Whether presented by Macklemore or Malcolm Gladwell, the idea of the 10,000 hours required to become an expert in any field has become a popular paradigm. If a typical student takes 15 credits per semester and graduates in four years, he or she will spend about 1,500 hours in class in a college career. Including studying and doing homework outside of class, that number can perhaps be tripled to 4,500 hours. Therefore, if you concentrate mainly on one subject and study hard, you are still less than halfway to becoming an expert.

There is no time to waste in your college career. Every hour spent watching football or drinking at Cornerstone Grill and Loft is time that could be used visiting a professor during office hours or doing research for a paper. Time spent chatting with a friend while in line at the North Campus Dining Hall could be used to listen to microbiology podcasts or going over lecture notes. Daydreaming while sitting on the toilet is unacceptable when a textbook is within reach. Why sweat at a frat party when you could be sweating at Eppley Recreation Center?

So many Terps are experts in mixology instead of psychology. More Terps are interested in the Baltimore Ravens than in the poetry of Edgar Allan Poe. Angry Birds comes before ornithology.

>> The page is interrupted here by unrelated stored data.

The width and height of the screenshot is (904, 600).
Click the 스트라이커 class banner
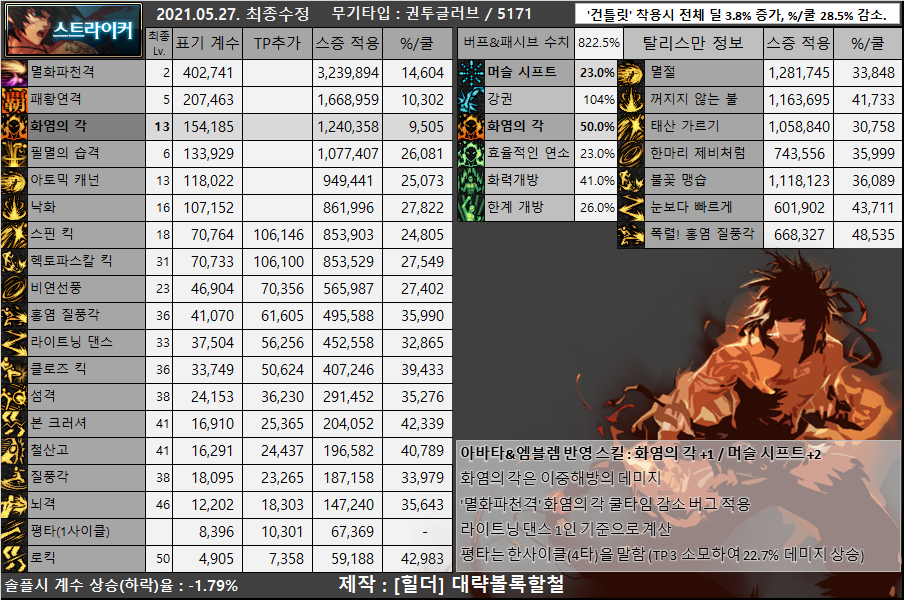pyautogui.click(x=73, y=30)
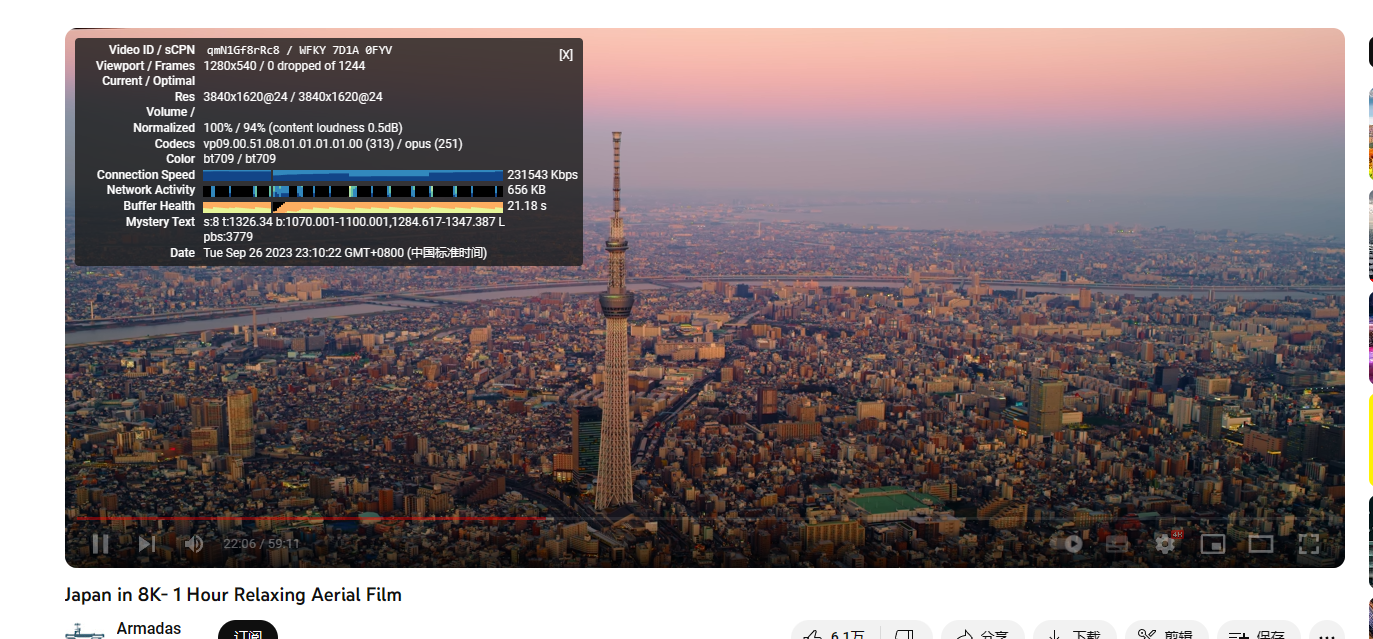Download the video via 下载 button
This screenshot has width=1373, height=639.
(1074, 632)
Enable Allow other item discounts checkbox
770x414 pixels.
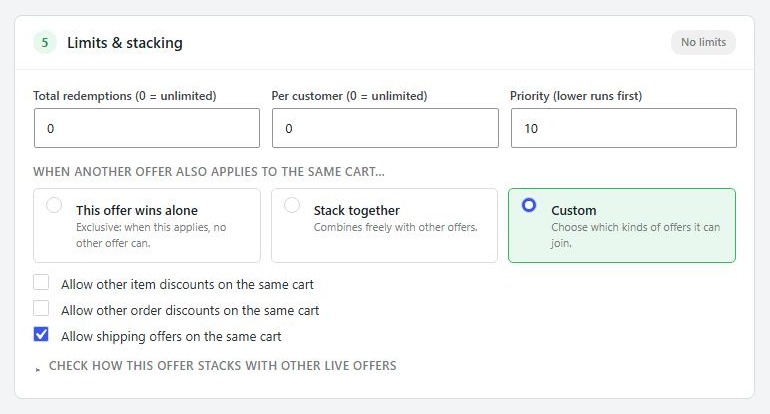(x=41, y=282)
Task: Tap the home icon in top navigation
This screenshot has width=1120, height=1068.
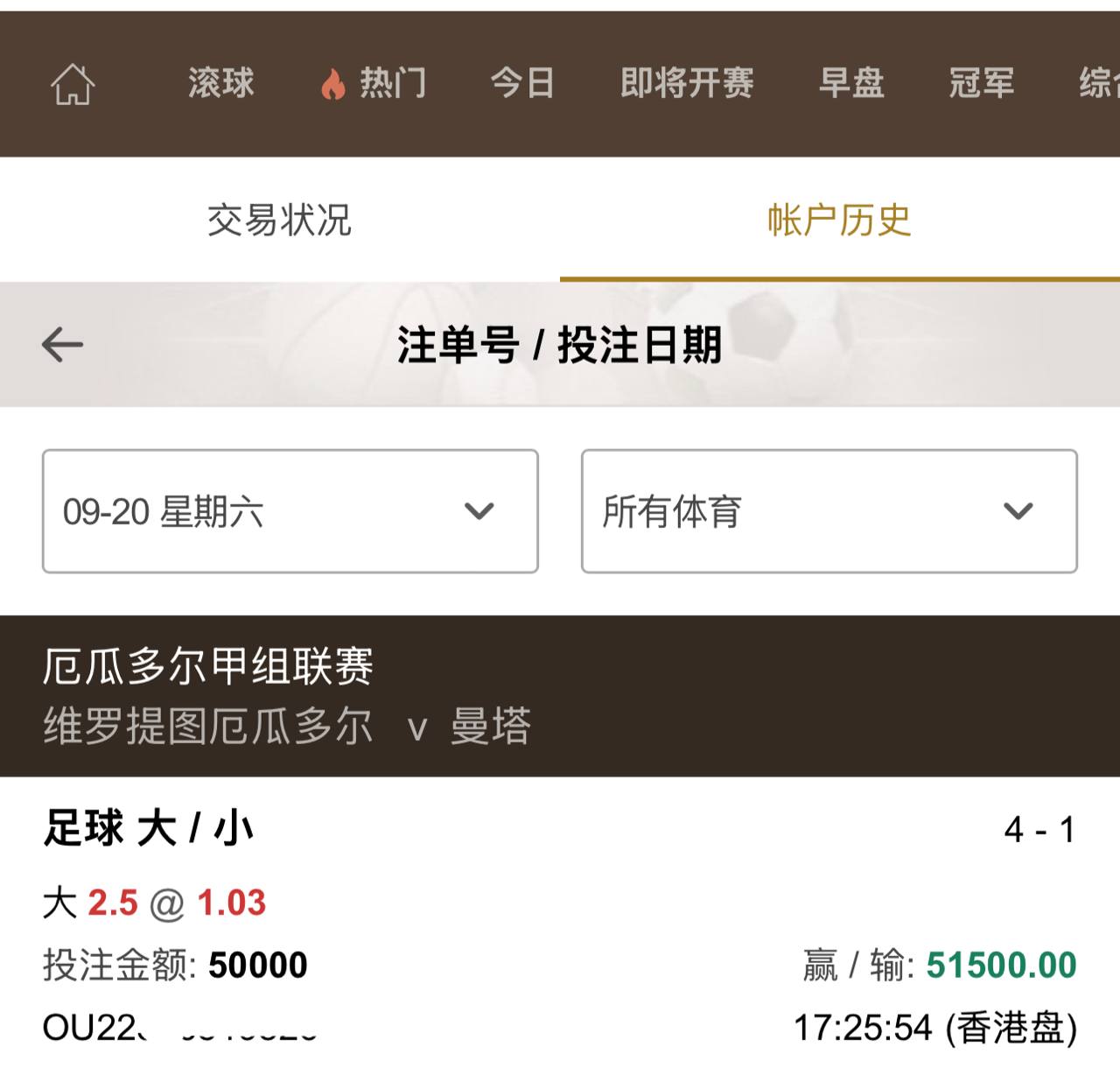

EDM is more appealing than DNA. One Direction is more popular than vector addition.

Use your textbook as a pillow and loose-leaf paper as a blanket. Now that distractions have been removed — your efforts pausing only for sleep — you have spent 9,371 hours trying to become an expert in your field. Still not 10,000. Damn.

Becoming an expert in four years isn’t easy. It leaves no time to laugh, to cry, to feel or to snack. No time to spill, to sneeze or to vomit.

With that in mind, you might as well do the exact opposite. Be a perfect novice. Try to spend one hour each on 10,000 things. That’s way harder. Maybe a few that you like will stick with you past graduation. After all, you’ll have plenty of time in the rest of your life to become an expert, if you want to. For now, be an expert at being an undergraduate.

If you have figured out something you’re passionate about after those 10,000, then you have achieved something. And if it turns out that your true passion is mountain biking or knitting or DJing? You can probably skip your professor’s office hours.